The U.S. Food and Drug Administration (FDA) has approved an expansion in the use of pembrolizumab (Keytruda)  to include patients who have advanced non-small cell lung cancer (NSCLC) that has progressed after other treatments and whose tumors test positive for the protein PD-L1.

The FDA simultaneously approved a companion diagnostic test called PD-L1 IHC 22C3 pharmDx to identify the patients whose tumors expressed the PD-L1 protein.

NSCLC is the most common type of lung cancer. Progress against advanced lung cancer is urgently needed because the majority of patients newly diagnosed with lung cancer already have advanced disease and face a poor prognosis; the five-year survival rate for patients with advanced lung cancer is just 4 percent.

Pembrolizumab works by blocking the PD-1/PD-L1 pathway that cancer cells sometimes engage in order to apply “brakes” on cancer-fighting T cells, preventing the T cells from doing their job. Blocking the PD-1/PD-L1 pathway releases the brakes on T cells and enables them to fight cancer cells.

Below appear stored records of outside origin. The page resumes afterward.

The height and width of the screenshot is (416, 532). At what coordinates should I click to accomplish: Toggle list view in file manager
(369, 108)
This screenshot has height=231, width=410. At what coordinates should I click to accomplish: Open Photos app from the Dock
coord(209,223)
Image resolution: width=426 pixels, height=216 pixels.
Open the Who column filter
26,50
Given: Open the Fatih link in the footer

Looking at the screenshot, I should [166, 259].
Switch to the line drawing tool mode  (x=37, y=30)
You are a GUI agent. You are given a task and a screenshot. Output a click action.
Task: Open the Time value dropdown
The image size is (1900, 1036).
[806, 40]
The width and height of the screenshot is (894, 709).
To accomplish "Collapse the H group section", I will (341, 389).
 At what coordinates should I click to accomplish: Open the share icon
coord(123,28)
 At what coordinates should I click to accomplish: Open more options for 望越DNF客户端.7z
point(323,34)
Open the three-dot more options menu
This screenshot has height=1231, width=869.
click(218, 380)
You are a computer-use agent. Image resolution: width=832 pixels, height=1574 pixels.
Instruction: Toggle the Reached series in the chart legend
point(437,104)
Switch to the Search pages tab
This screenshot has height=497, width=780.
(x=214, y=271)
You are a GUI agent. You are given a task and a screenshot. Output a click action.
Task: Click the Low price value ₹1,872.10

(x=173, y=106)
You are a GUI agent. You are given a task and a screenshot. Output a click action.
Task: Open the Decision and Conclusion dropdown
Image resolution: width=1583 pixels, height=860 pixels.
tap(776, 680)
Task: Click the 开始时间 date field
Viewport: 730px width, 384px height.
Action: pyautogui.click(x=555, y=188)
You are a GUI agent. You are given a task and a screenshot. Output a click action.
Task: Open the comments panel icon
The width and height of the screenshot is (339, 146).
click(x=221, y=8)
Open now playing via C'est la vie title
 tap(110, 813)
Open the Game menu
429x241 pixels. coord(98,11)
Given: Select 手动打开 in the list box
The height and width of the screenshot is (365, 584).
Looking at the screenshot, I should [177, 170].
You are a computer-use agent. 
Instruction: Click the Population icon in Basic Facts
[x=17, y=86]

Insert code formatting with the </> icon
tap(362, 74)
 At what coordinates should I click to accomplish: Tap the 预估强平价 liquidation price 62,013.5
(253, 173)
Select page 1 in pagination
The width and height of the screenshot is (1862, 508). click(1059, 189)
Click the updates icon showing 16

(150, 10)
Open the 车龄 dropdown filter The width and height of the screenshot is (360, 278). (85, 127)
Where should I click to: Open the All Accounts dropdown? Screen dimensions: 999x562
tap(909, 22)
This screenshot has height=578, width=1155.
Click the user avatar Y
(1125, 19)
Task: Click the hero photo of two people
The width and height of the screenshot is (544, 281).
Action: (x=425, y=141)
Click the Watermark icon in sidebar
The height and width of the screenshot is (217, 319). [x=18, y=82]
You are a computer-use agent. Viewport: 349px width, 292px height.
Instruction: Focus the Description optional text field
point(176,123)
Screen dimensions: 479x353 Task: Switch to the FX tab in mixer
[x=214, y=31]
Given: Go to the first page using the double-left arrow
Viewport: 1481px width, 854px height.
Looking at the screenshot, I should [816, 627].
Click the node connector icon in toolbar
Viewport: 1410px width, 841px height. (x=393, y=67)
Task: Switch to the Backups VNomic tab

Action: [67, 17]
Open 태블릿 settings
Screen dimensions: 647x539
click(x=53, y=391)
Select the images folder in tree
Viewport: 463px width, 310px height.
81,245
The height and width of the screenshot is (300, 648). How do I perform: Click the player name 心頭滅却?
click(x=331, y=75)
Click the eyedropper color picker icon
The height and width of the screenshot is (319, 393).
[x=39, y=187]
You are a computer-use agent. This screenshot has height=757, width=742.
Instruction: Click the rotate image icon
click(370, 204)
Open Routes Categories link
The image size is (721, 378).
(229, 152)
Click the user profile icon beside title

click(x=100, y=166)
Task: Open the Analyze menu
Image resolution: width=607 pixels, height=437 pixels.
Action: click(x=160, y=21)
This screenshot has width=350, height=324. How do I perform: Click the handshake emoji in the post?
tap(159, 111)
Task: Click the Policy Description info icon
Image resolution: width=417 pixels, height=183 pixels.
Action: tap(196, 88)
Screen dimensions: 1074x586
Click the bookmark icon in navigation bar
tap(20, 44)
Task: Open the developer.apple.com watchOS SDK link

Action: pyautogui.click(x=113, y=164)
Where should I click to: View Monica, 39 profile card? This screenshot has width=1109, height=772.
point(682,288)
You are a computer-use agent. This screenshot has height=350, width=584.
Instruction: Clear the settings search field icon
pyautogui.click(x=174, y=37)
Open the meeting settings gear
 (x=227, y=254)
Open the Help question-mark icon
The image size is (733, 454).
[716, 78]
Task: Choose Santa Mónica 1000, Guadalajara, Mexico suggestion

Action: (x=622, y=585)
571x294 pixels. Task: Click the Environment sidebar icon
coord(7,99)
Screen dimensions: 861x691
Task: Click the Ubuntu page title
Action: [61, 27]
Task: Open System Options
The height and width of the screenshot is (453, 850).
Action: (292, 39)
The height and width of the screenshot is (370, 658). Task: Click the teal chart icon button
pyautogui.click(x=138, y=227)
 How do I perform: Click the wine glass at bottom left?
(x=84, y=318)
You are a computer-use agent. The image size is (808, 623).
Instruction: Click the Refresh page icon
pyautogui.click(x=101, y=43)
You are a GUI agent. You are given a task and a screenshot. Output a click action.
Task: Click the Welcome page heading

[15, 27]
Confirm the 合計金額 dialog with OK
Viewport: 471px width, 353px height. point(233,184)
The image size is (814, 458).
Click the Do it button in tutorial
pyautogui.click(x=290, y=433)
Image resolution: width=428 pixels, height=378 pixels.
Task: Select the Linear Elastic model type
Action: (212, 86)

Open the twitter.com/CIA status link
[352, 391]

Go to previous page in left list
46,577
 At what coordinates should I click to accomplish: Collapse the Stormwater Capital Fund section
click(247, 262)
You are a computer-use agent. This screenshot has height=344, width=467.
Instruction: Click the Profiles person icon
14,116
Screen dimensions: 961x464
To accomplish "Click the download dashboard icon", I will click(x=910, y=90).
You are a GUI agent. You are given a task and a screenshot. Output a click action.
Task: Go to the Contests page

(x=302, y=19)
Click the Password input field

Pembrolizumab was approved by the FDA for treating advanced melanoma in September 2014. It is the second PD-1 inhibitor to be approved for NSCLC, the first being nivolumab, which was approved for treating patients with the squamous form of NSCLC in March 2015.

The FDA’s approval of pembrolizumab for advanced NSCLC was based on results from a subgroup of patients enrolled in the KEYNOTE-001 phase I clinical trial. Pembrolizumab shrank tumors in 41 percent of patients who had NSCLC that had progressed following chemotherapy or targeted therapy and whose tumors tested positive for PD-L1 using the PD-L1 IHC 22C3 pharmDx test, and the treatment effect lasted between 2.1 and 9.1 months.

Early results from this trial were presented at the AACR Annual Meeting 2015 and simultaneously published in the New England Journal of Medicine.

The FDA approval was rendered on Oct. 2, 2015.